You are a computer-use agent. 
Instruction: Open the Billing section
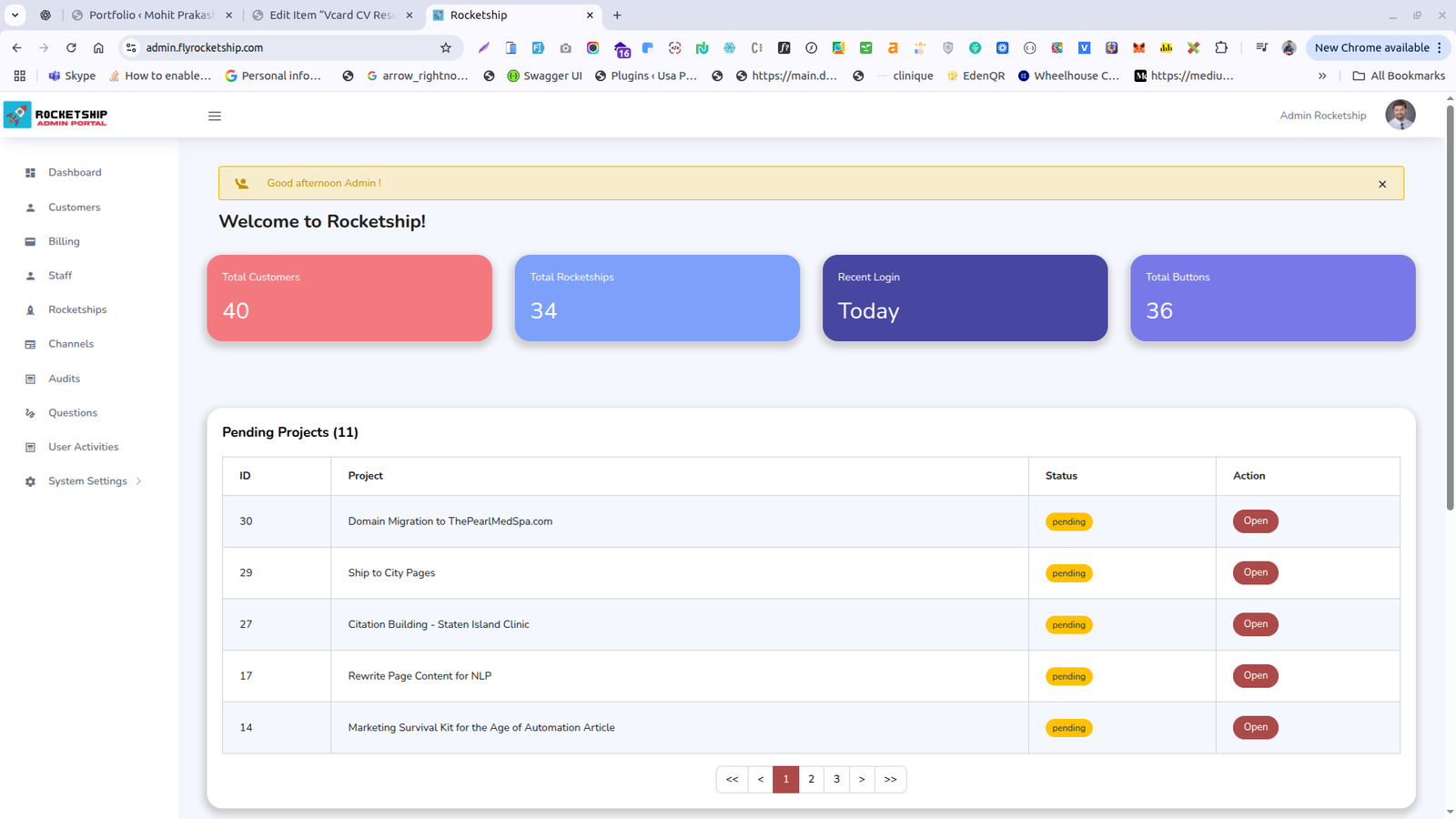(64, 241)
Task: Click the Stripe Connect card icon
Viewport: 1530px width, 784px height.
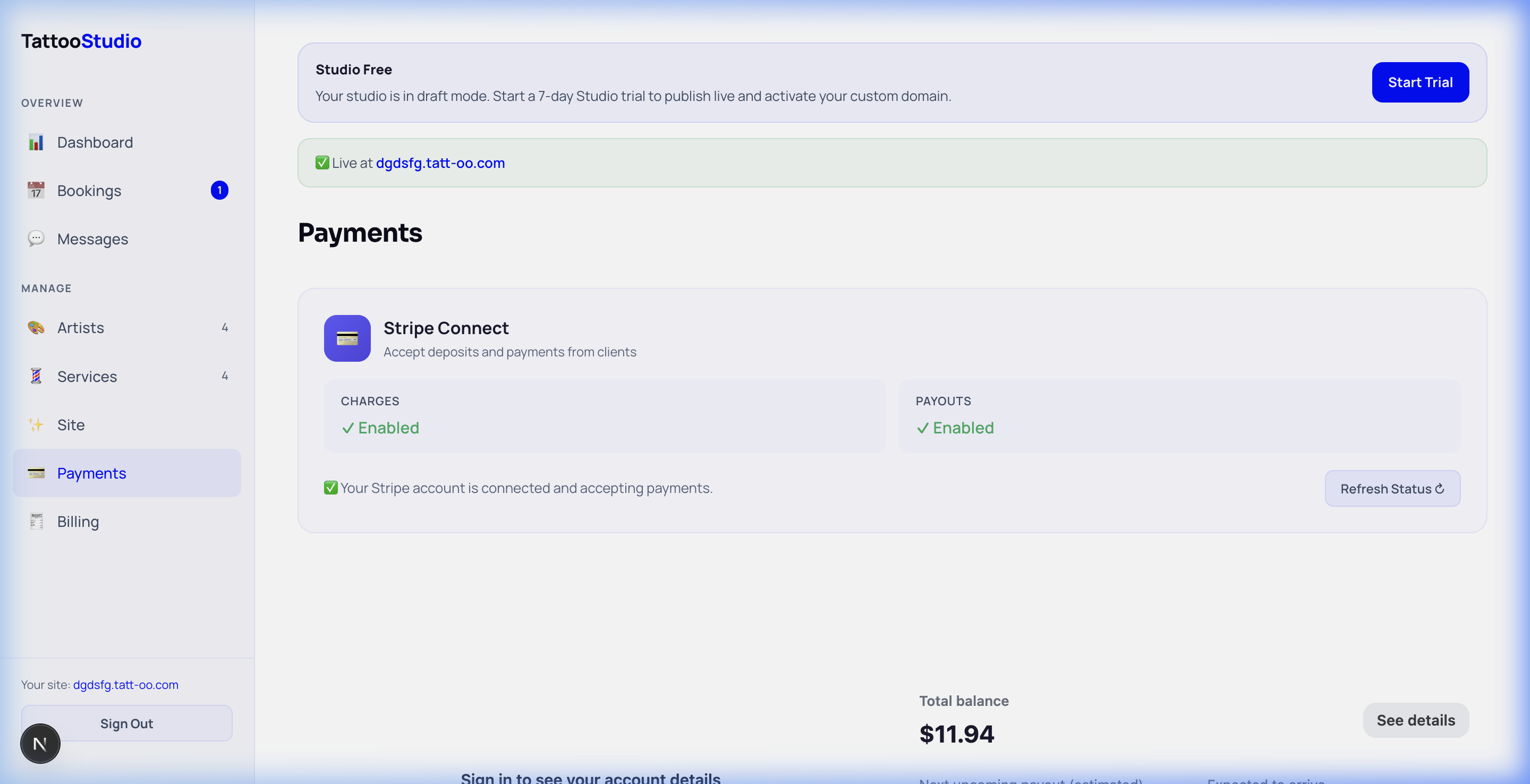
┄┄┄┄┄┄┄┄┄┄
From the line with "Task: Click the Stripe Connect card icon" down to the final line of the entries above, repeat each line exactly; omit the pictures.

EXERCISE OUTPUT
Task: Click the Stripe Connect card icon
Viewport: 1530px width, 784px height.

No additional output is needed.